计算机科学 ›› 2020, Vol. 47 ›› Issue (3): 25-33.doi: 10.11896/jsjkx.191000087

所属专题: 智能软件工程

• 智能软件工程 • 上一篇    下一篇

基于特征提取的开源社区Fork摘要自动生成方法

张超1,毛新军1,2,卢遥1   

  1. (国防科技大学计算机学院 长沙 410000)1;
    (复杂系统软件工程重点实验室 长沙410000)2
  • 收稿日期:2019-10-15 出版日期:2020-03-15 发布日期:2020-03-30
  • 通讯作者: 毛新军(xjmao@nudt.edu.cn)
  • 基金资助:
    国家重点研发计划项目(2018YFB1004202);NSFC(61532004)
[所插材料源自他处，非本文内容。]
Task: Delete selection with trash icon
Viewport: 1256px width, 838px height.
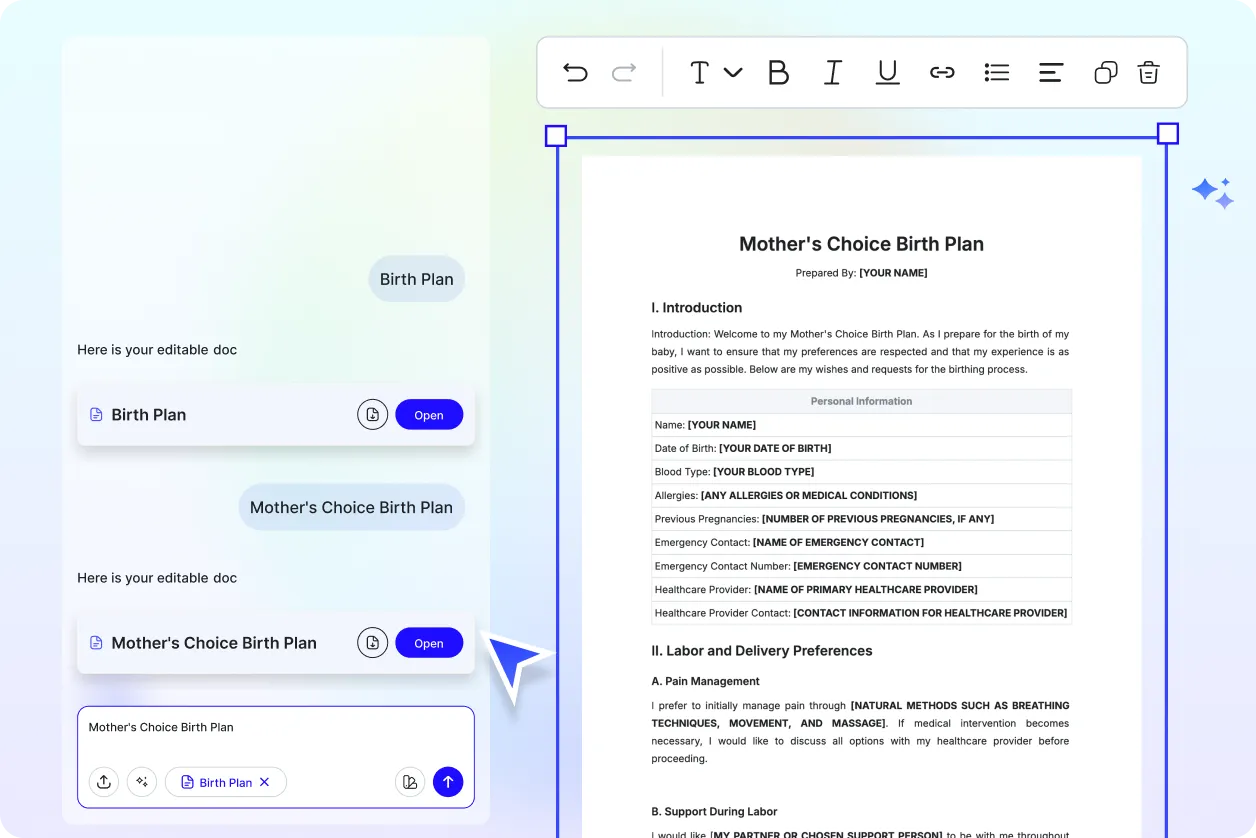Action: 1149,72
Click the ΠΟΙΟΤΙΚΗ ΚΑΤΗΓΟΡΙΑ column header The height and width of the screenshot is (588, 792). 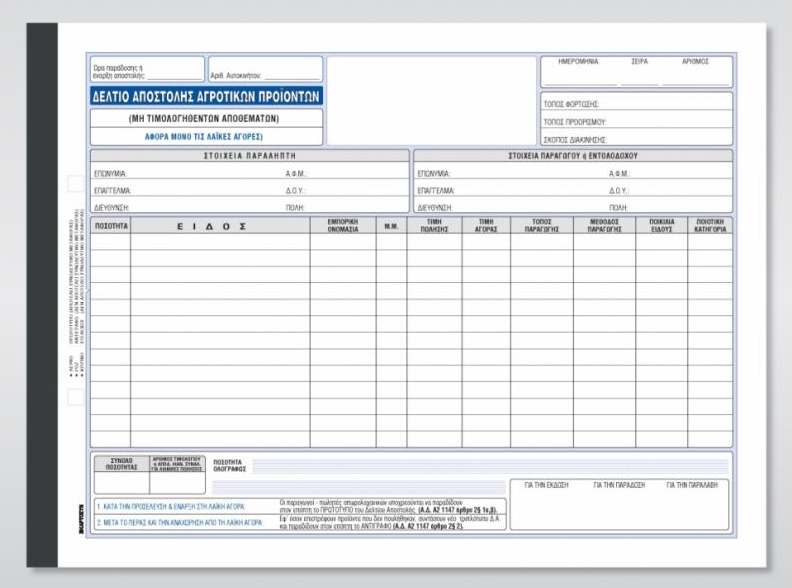click(710, 226)
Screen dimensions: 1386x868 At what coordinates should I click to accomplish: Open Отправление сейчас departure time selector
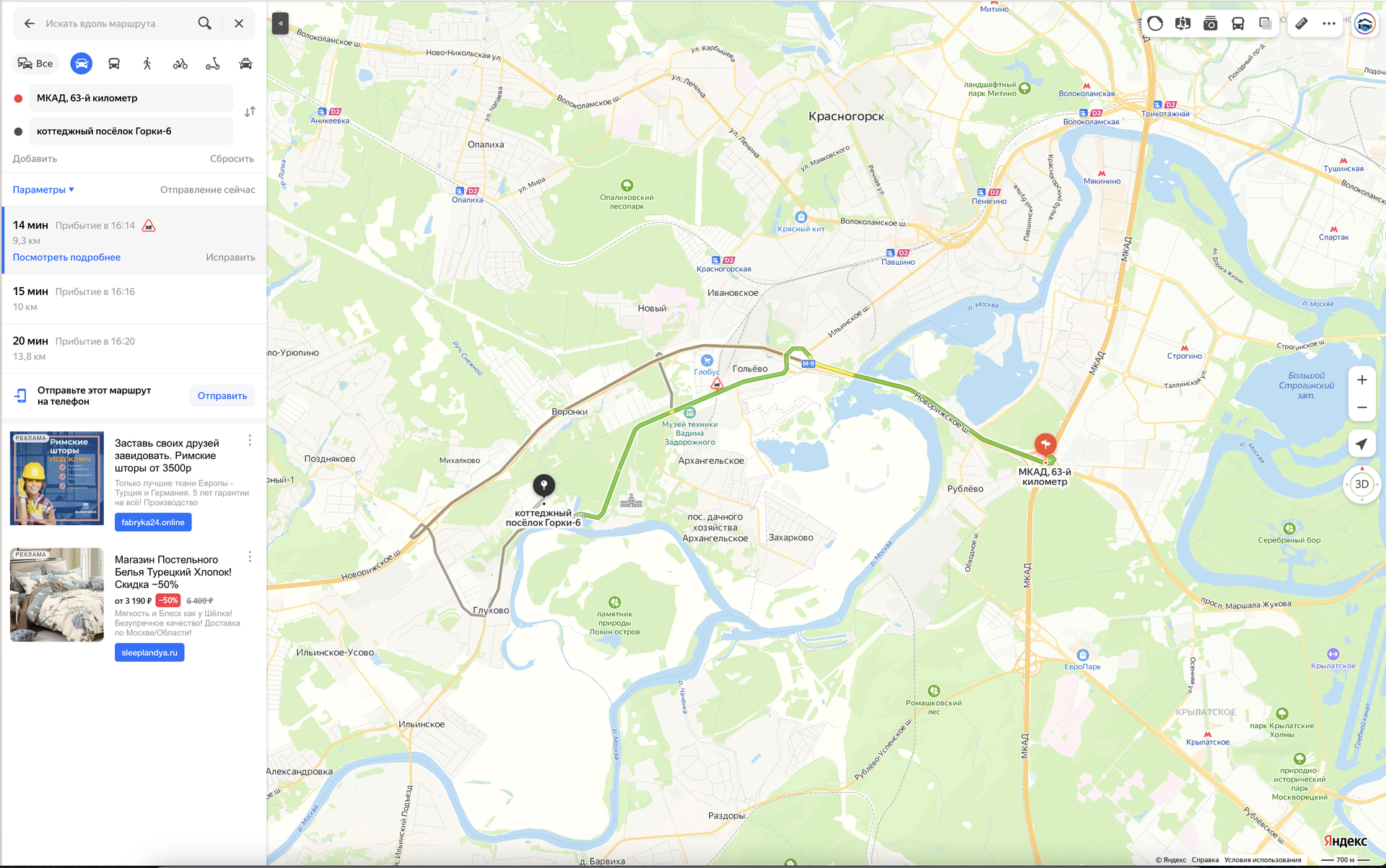[x=208, y=190]
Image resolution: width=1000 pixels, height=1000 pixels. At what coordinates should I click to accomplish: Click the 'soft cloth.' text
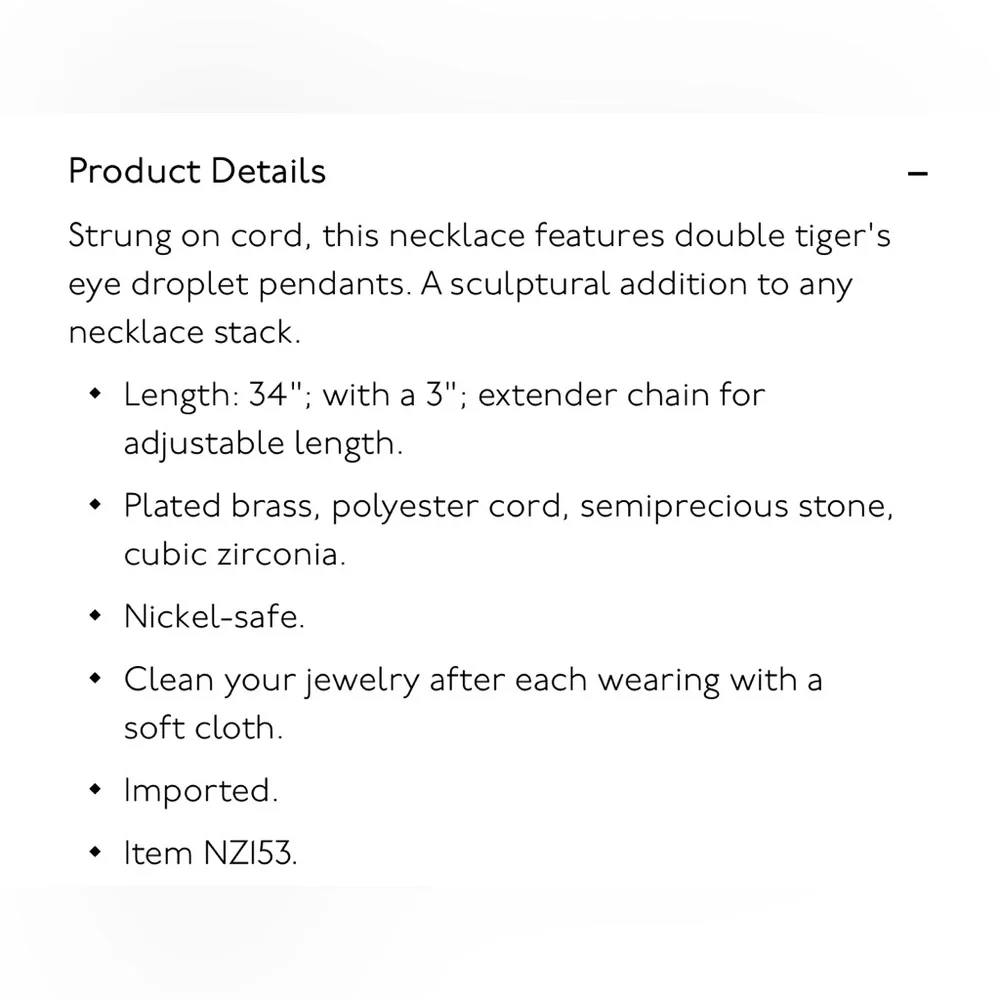coord(203,728)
Approach of Automatic Fork Summary Generation in Open Source Community Based on Feature Extraction

ZHANG Chao1,MAO Xin-jun1,2,LU Yao1   

  1. (College of Computer Science and Technology, National University of Defense Technology, Changsha 410000, China)1;
    (Key Laboratory of Complex System Software Engineering, Changsha 410000, China)2
  • Received:2019-10-15 Online:2020-03-15 Published:2020-03-30
  • About author:ZHANG Chao,born in 1991,postgradua-te,is member of China Computer Fe-deration.His main research interests include software engineering and open source community. MAO Xin-jun,born in 1970,Ph.D,professor,is member of China Computer Federation.His main research interests include software engineering and open source community.
  • Supported by:
    This work was supported by the National Key R&D Program of China (2018YFB1004202) and Research on Mechanism and Method of Massive Online Collaborative Learning (61532004).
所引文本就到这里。